Martínez mencionó que la entidad que preside está buscando la posibilidad de que las empresas caleras grandes organicen su producción para atender a cada productor chico de forma ordenada. “En un mercado decreciente y con tendencia a la retracción, por más que tengan una cooperativa no pueden ubicar su producción ahora y no pueden esperar un año o seis meses. Por eso, tenemos que organizar para que los mercados activos les compren ya”, dijo el empresario. Que inversores belgas desembarcaran en la provincia para comprar empresas caleras (Unimin adquirió Minera Tea y La Buena Esperanza) es, para Mayoral, una señal de que “no existe tal crisis apocalíptica como la pintan algunos actores”. El titular de la Cámara Minera aseguró no coincidir con esa opinión: “Ahora, por un tema político, aparece aquí Mayoral.

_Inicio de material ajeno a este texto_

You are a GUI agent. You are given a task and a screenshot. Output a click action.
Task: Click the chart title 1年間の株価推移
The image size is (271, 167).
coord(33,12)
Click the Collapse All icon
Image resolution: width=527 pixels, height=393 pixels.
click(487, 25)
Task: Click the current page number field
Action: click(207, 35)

Nosotros no compartimos esa posición, concretamente estamos ayudando a la gente y sabemos cuál es su necesidad urgente”, concluyó.
Caleros parados
Casi treinta hornos caleros familiares están en manos de estos caleros que agrupados alcanzan una capacidad productiva del orden de las 500 ton/día de cal. “Es lo que produce una empresa con un horno de última generación”, comparó Juan Antonio Mini, al frente de la Cooperativa Calera Minera de Los Berros. Mini califica como grave la situación que atraviesan los productores de cal y dijo: “Fue la desesperación la que nos llevó a unirnos. Hemos aunado esperanzas porque siempre hemos sido la variable de ajuste de las grandes empresas, cuando les faltaba cal nos compraban y cuando les sobraba nos paraban”, dijo. El minero señaló que la empresa Albors y La Buena Esperanza están comprando la producción de tres hornos familiares de los casi veinte que les proveían antes.